▸ **Aim**
Reproduce the lines below word for word, starting at the line that contains "Given: Click the shopping" and ending with the final line of the records.

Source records
----------

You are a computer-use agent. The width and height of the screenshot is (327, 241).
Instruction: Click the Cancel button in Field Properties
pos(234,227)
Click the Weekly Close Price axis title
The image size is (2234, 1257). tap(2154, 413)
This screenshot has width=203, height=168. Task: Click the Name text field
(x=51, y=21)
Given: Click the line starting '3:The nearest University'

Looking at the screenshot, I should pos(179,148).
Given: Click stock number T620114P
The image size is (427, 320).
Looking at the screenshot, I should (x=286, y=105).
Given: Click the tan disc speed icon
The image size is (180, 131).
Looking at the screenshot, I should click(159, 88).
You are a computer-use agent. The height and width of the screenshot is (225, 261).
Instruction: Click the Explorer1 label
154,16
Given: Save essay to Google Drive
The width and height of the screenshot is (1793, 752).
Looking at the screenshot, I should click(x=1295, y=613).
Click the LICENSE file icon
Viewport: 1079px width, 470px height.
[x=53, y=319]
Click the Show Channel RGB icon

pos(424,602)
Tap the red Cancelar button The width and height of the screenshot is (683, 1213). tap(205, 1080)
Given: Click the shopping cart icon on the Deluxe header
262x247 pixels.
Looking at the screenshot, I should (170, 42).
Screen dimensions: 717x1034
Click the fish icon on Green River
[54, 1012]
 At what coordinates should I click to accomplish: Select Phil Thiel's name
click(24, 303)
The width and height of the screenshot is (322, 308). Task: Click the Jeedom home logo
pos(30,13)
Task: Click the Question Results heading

----------

▸ **Answer to this problem**
Given: Click the shopping cart icon on the Deluxe header
262x247 pixels.
Looking at the screenshot, I should (170, 42).
Screen dimensions: 717x1034
Click the fish icon on Green River
[54, 1012]
 At what coordinates should I click to accomplish: Select Phil Thiel's name
click(24, 303)
The width and height of the screenshot is (322, 308). Task: Click the Jeedom home logo
pos(30,13)
Task: Click the Question Results heading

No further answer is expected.